Velox is using the slowdown to ramp up other ventures. The team recently bought a house on Meadowbrook Drive in San Francisco, stripped it to the studs, designed and rebuilt it. “We finally got to be our own client, and it felt so free. We reconfigured every square inch of this house. It was cool to express my creative freedom on my own project, and it was a slam-dunk. We sold it in five days,” Douglas says.
Their next big thing is to construct more of the tiny homes they started building for fun. Velox transformed a used shipping container into a modern 280-square-foot home featuring tile and hardwood floors. “More and more remote land is becoming accessible with the way we’re traveling and the way the world is moving,” Douglas says. “With green energy and battery packs, these tiny homes are going to start being placed in remote rural areas, and they’re gorgeous.”
Building the tiny home was an experiment that the owners hope will one day help to expand their business. In the meantime, Velox is ready to roll out another converted shipping container—a mobile pool available for rent. “I thought it would be cool because nobody has pools, so I built a pool out of a full-size 20-foot container. It has a built-in bar and glass wall, light show and waterfall,” Douglas says. “Sometimes when you can’t sleep at night, these things just go through your head and you’re like, I’ve got to build that!”
Culture of Collaboration
Oliver and Douglas want Velox to be a part of the green future. “I am from upstate New York, where you burned your trash outside, and I learned a lot over the years and came to care,” Douglas says. Velox uses green materials and supplies in its own office and on some projects, and the company is switching to an all-electric vehicle fleet.
“I think every little change can make a difference in the future, maybe not for me, but it might affect my daughter somehow,” Oliver says.
The partners want to impact the community as well as the environment.
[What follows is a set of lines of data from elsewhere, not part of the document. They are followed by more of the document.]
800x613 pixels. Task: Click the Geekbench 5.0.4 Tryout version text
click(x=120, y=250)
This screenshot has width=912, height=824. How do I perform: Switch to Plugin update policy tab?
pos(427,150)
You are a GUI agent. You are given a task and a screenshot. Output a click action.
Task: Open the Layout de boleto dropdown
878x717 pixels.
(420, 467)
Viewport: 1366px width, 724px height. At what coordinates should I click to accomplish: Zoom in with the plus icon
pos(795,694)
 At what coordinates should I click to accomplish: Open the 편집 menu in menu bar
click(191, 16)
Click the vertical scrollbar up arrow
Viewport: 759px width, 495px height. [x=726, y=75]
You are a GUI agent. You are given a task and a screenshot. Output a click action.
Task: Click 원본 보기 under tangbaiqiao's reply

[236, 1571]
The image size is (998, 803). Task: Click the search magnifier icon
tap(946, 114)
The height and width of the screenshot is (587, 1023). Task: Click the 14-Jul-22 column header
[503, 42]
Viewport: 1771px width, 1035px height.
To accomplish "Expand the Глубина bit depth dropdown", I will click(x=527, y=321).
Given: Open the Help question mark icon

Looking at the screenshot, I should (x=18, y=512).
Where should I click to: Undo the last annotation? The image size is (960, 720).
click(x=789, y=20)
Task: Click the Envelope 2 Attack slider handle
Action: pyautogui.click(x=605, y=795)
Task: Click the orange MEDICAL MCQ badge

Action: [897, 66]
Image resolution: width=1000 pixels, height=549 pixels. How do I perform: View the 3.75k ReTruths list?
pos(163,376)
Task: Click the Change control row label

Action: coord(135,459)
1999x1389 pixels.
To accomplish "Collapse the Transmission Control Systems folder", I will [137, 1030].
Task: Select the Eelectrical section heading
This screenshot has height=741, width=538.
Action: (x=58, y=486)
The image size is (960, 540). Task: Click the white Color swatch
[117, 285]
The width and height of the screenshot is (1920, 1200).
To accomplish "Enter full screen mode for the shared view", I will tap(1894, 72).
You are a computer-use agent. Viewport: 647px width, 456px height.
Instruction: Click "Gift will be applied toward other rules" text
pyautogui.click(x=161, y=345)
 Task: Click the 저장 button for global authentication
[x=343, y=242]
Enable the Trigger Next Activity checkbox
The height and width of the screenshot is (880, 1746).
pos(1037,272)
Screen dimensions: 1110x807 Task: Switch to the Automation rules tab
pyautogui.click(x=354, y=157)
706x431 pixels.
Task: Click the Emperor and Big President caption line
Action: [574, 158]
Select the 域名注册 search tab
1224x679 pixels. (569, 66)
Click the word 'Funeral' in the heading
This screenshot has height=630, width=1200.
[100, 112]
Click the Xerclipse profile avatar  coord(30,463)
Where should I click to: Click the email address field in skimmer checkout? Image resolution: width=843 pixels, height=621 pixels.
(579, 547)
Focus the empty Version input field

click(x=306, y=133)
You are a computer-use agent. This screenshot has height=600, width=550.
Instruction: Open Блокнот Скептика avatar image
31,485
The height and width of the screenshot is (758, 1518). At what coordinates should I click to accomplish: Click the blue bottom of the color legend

The melting pot of culture, language and food that kept Douglas in California extends throughout the Velox office, where eight employees represent six different countries. The guys appreciate the acceptance they’ve found in San Francisco, and they invest in giving back to their adopted home.
They fix houses for needy families with Habitat for Humanity Greater San Francisco, and they commit to buying supplies and lunches from local businesses. “It’s good to give back. We live and work in San Francisco, and all our guys live and work in San Francisco,” Douglas says. “You’ve got to support your community, otherwise why are we here?”
When the pandemic curtailed Oliver’s opportunities to perform the music he loves, he turned to another creative hobby—photography. “I thought maybe I can do some photos, and the money I collect from photo shoots, I can donate that.” Oliver gives all of his photography earnings to nonprofit organizations that support COVID relief.
Professional and Personal
Construction first connected the pair from upstate New York and Guatemala, and now ownership inspires them. When they embarked on their professional partnership, they decided to push themselves personally, too. “We were working our butts off to move up in the company, and part of that was changing our lives around and being healthy,” Douglas says.
They set up a fitness studio in their office so that when the workdays are over, the workouts begin. Oliver has lost almost 100 pounds in the last year. “My perspective, vision, focus, my energy, everything changed. It’s like a new version of me. It’s like I found a way to time travel, and I traveled 20 years into the past,” Oliver says. And 20 years into the future, Douglas and Oliver—both fathers of young daughters—envision Velox providing education and opportunity for their families and satisfaction for jobs well done.